Yoshihiro Tatsumi shows his skills as a storyteller with this collection of eight moral comedies. Each of the stories is a form of rakugo, a tale told and retold over many generations which changes according to the mood and skills of the teller. In "The Innkeeper's Fortune," a well-dressed but penniless man talks his way into room and board, promising to pay later. When the innkeeper sells him what becomes a winning lottery ticket, he pretends he doesn't want such a little amount and remains in debt. In "Escape of the Sparrows," a young artist pays for his room by painting a screen with sparrows that then take flight in the morning. The innkeeper and his wife make a bundle of money showing off the screen until an older artist, the father of the first one, arrives and shows how the sparrows need something to alight on when they return to the screen. His solution sets up a culturally specific pun (he is a "cage drawer" or traveling thief) that was not instantly obvious to me, but nonetheless makes for a good story.
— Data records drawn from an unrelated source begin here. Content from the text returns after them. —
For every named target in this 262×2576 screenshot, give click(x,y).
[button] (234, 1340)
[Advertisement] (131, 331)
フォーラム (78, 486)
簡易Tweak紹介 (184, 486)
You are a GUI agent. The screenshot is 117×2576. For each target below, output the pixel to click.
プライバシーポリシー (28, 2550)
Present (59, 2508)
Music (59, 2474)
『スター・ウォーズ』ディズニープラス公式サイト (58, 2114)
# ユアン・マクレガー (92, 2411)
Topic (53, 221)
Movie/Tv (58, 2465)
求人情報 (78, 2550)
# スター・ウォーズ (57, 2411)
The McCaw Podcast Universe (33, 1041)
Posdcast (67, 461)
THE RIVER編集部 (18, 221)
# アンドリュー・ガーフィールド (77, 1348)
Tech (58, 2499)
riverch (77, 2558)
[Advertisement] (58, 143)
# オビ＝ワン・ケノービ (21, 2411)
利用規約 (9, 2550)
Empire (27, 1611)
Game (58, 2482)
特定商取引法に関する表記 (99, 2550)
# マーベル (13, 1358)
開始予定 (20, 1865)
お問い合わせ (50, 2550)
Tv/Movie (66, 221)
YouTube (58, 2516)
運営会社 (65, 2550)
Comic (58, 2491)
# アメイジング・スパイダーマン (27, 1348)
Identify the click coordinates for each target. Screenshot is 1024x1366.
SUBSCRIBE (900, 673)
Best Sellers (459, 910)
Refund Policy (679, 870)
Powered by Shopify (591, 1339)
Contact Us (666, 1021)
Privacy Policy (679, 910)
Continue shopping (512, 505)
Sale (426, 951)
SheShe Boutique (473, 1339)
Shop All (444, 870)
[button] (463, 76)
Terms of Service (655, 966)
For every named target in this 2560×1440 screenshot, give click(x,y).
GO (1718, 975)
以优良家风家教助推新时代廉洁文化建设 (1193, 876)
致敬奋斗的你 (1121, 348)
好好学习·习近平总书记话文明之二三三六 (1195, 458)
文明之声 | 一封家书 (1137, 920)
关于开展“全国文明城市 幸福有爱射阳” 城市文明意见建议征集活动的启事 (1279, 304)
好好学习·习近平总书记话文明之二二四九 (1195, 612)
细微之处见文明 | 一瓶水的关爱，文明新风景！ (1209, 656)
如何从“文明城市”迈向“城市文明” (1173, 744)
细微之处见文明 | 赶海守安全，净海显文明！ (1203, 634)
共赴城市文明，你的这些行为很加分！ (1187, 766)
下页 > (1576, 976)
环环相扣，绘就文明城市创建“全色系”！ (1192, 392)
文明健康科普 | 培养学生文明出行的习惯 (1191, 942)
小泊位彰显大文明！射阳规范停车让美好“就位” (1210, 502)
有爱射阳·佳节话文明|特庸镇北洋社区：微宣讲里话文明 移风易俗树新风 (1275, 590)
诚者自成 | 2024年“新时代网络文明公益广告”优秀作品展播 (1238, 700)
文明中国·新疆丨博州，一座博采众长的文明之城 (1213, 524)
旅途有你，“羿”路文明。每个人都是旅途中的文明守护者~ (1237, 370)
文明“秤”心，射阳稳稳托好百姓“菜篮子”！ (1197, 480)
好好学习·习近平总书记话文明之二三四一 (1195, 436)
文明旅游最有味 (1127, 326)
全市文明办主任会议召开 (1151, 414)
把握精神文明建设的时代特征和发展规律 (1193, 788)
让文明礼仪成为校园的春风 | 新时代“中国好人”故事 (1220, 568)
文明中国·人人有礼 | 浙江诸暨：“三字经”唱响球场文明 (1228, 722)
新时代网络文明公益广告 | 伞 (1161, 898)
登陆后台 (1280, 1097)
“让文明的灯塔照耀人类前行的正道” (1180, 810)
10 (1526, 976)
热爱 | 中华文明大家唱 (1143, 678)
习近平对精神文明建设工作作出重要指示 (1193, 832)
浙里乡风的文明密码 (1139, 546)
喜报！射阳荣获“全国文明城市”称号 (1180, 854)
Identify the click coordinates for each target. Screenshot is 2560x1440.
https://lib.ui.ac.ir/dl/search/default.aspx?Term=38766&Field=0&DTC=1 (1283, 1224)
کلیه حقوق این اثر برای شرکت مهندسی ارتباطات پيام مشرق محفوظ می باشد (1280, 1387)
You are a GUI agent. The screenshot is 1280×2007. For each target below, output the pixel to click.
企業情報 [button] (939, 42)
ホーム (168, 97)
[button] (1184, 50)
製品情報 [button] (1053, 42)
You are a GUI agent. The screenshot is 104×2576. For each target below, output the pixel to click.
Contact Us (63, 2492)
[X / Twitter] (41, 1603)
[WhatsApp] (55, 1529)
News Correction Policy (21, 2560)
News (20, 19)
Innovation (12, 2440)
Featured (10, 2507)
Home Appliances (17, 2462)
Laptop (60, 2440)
Why I picked it up: I had read of Tatsumi’s recent death and wanted to read another one of his books.
Why I finished it: These stories bothered me (in a good way) by being unpredictable in their pacing and plot twists. They did not always have tidy or conclusive endings, and could ramble on a bit in ways I didn’t anticipate. In "Fiery Spirits," a devoted husband decides to take on a mistress much to the shock and chagrin of his wife. She lays curses on the mistress, who fights back with her own curses. They both finally die, and the man must pay for two funerals. Then he is haunted by two fireballs that even the local Buddhist priest cannot exorcise. He finally gets between the two fireballs and asks them to calm down and light his pipe. The wife-spirit complains that of course the mistress spirit lights the pipe better than she. Weird.
It's perfect for: Jonathan. As the father of a high-energy child, he will like "New Year Festival," in which a bratty boy makes his father take him to a festival and buy him sweets and a kite. When the father takes the kite and enjoys flying it so much that he declines to share it with his greedy son, the boy complains that his dad shouldn't have brought him at all.